━━━ Extract to read

There was one survivor; a soldier by the name of Leopold Chinard from the Portsmouth, New Hampshire area.  He died several months later as he was burned over most of his body.  Kevin Cole was also at the scene and had some great images of a terrible crash. I got stuck taking photos of families lining up outside the South End Morgue to view the bodies for identification.

The night the infamous World Airlines Plane skidded off the runaway after an ice storm Gene Dixon was once again the first one there, raced out on the runway and got a great Page One photo.  I was home in Roslindale taking a nap about 6:30 PM with the radios blaring in the background and I must have been counting the box as I remember lying there and saying to myself 612 and jumped out of bed and started heading for Logan.   It was very slippery going and when I came down the ramp to the Tunnel I skidded over a lane or two before I made my entrance. By the time I got there I only went to the gate the plane was assigned to. I photographed the passengers as they came back to the gate via a bus.

There are two incidents that I was personally involved in and one of them was a Saturday in the late ‘70s. It was about 11am and I had just walked out of the photo department office to go to the newsroom when Tom Sullivan, the City Editor came running down yelling “everyone out, everyone out there is a plane crash at Logan!”  I took off running down the stairs and racing to the scene. I was really moving and almost missed the ramp to the Xway North to take me to the Tunnel and Logan. In those days all there was blocking us from the runways at the South Gate was a sign and a guard. My friend from Channel Seven, Richie Suskin, and I arrived at the same time after racing to the scene.  We whizzed past him so fast we must have made his head spin.

━━━━━━

◆ What you will do
- a) Condense the paragraph of the Logan crash account that begins "The night the infamous World Airlines Plane" into a short list that keeps its main facts.
- b) Carry on the Logan crash account from its final sentence.

━━━ Data under study

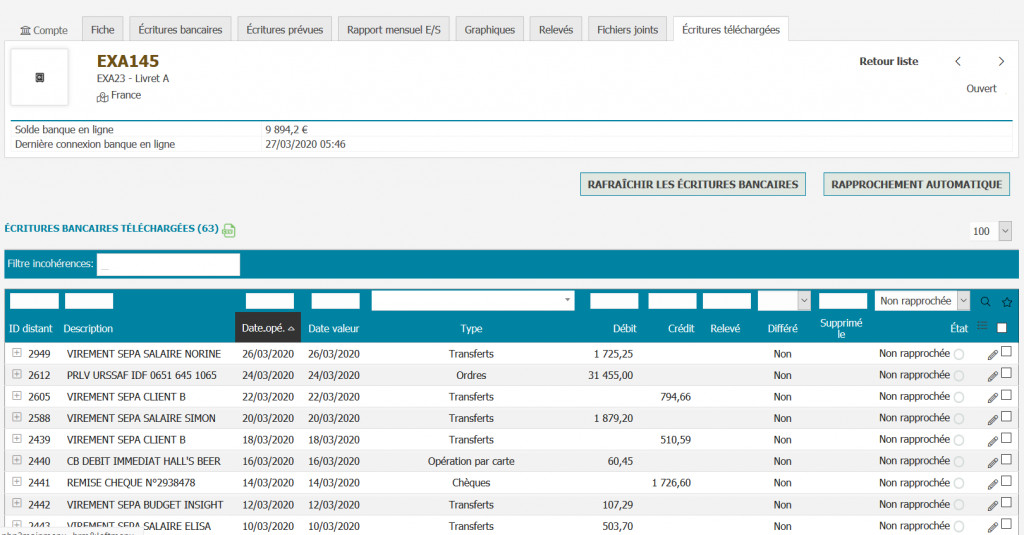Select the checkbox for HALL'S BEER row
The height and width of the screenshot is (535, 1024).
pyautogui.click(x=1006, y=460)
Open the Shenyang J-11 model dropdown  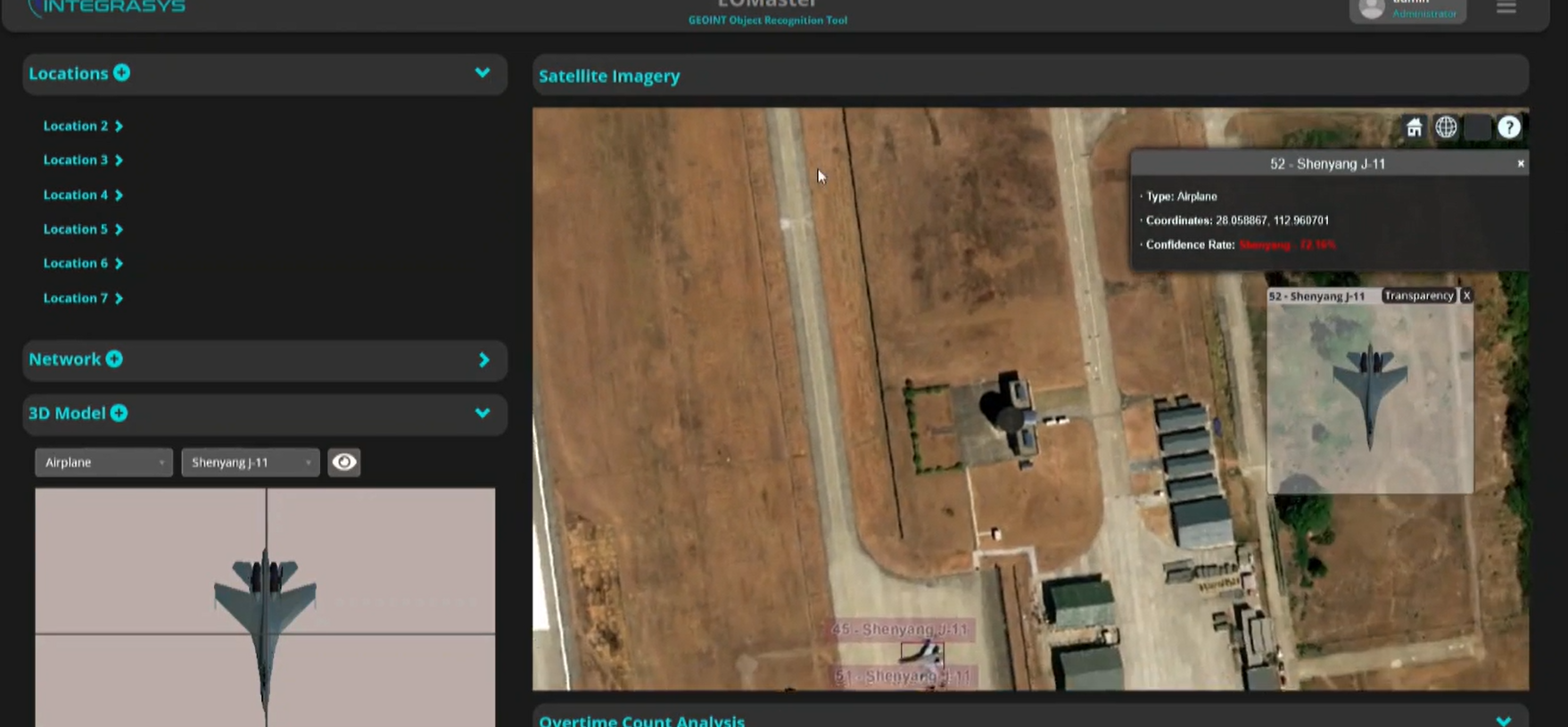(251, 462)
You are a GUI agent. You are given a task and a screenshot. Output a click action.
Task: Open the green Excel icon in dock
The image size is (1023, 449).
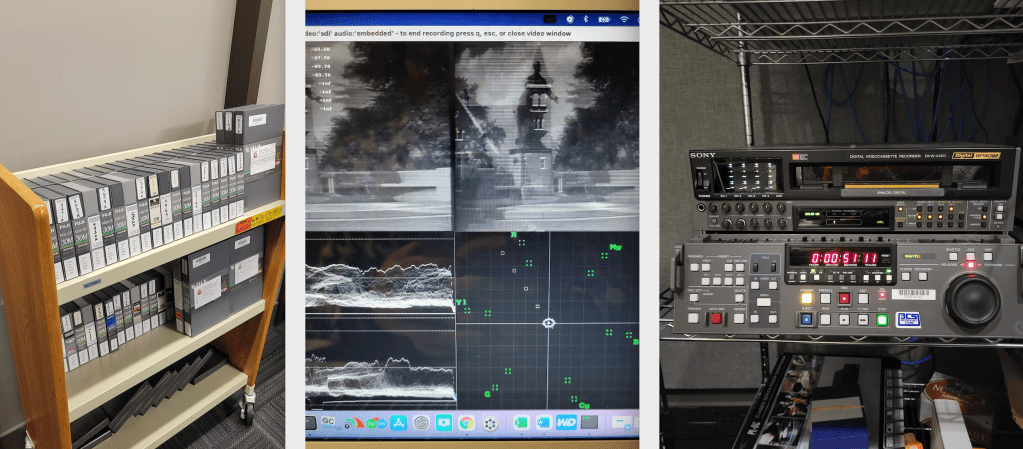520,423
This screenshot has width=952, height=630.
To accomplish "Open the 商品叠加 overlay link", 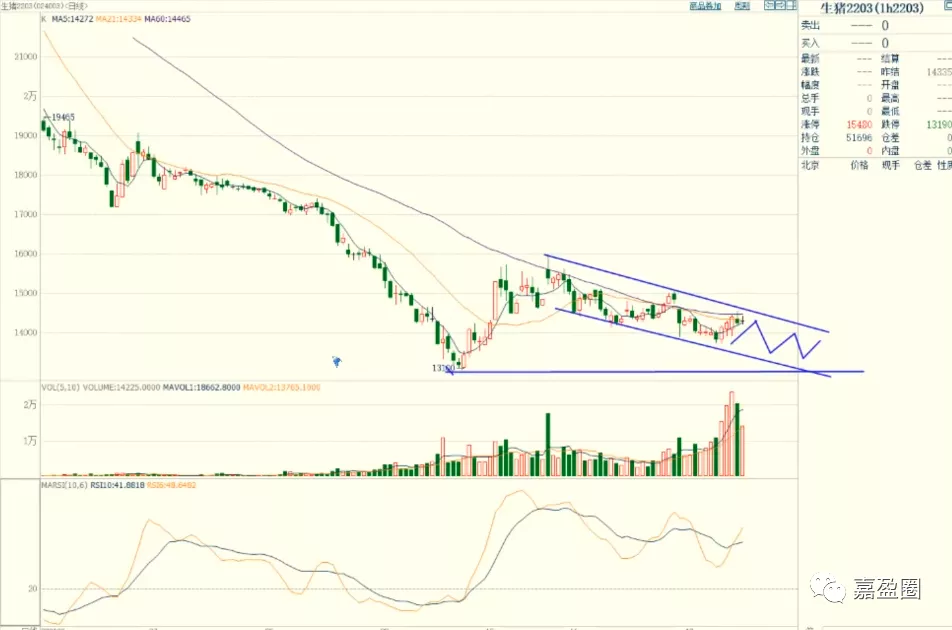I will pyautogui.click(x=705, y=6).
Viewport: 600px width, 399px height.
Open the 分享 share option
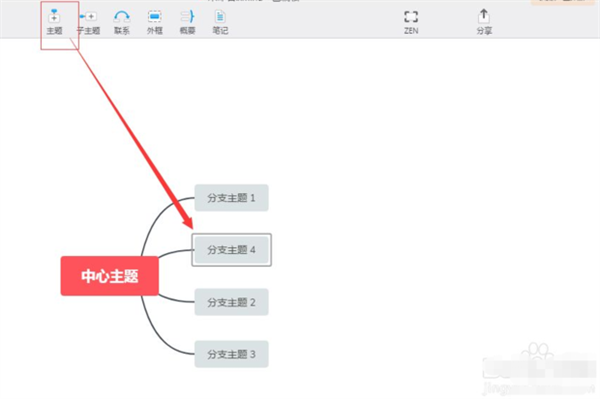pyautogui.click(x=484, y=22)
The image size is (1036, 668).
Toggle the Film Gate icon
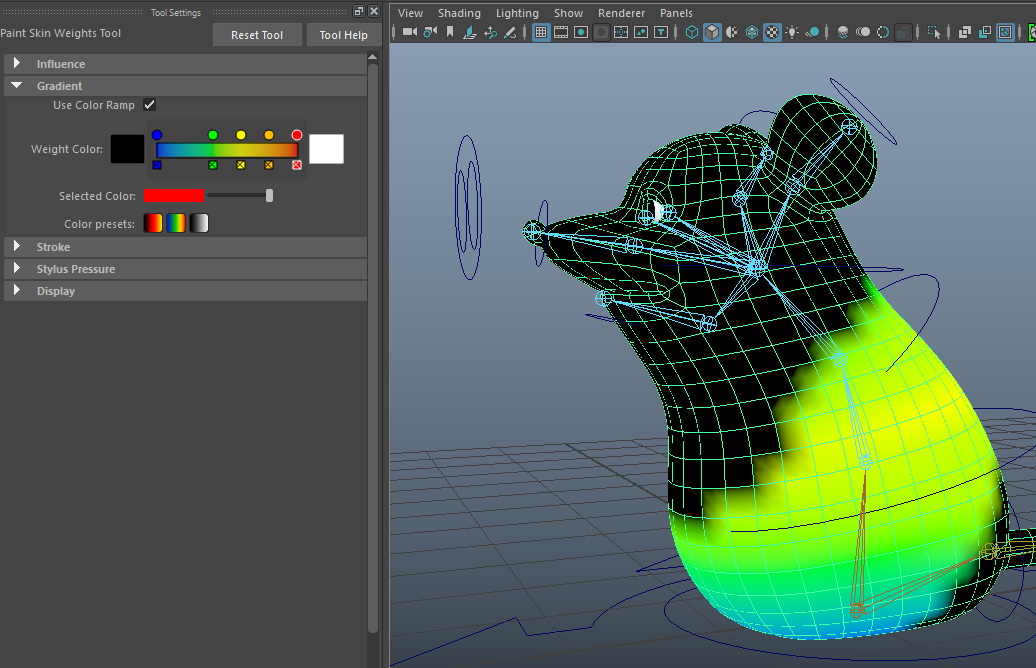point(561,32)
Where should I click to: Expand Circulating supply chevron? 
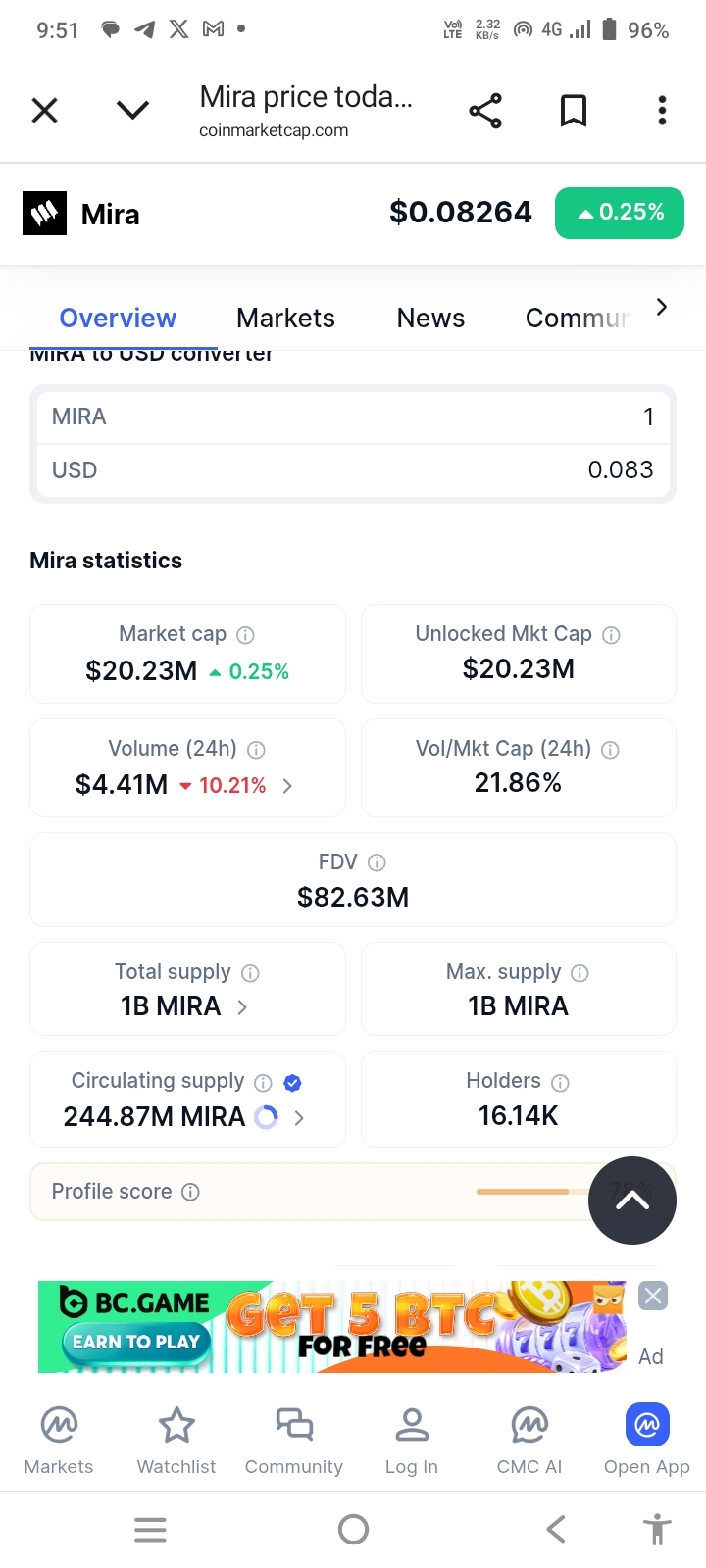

━━━━━━

◆ Expected outputs
- a)
- After an ice storm, the World Airlines plane skidded off, and Gene Dixon was first on the scene again. He raced onto the runway and got a Page One photo.
- The narrator was napping at home in Roslindale around 6:30 PM with the radios on, recognized box 612, and left for Logan.
- The roads were slippery, and coming down the ramp to the Tunnel the car skidded across a lane or two.
- By the time the narrator arrived, the only place left to go was the gate assigned to the plane.
- There the narrator photographed passengers as a bus brought them back to the gate.

- b)
FYI, if you did that now a days you would hit a barricade and if you made it through that someone would probably shoot you. 

We raced out to where a cargo plane was burning, trying to keep up with the fire apparatus racing to the scene.  No one was bothering us, as everyone was too busy trying to save lives. When we got there, I watched Richie go to one side of the crash, being pursued by a State Trooper who was at the scene.  I took many photos as the access was great, then got back in my car and followed an ambulance out since I knew they were in contact with the tower making it safe to cross the runways.  All the other photographers were eventually brought out there by a Mass Port bus.

There is one more runway experience I remember very well. It was a weekday and box 612 was struck. All the media raced to the south gate to wait for the Mass Port bus. The bus would take us out to where there was a plane on the end of the runway. A plane had an engine fire and had aborted take off.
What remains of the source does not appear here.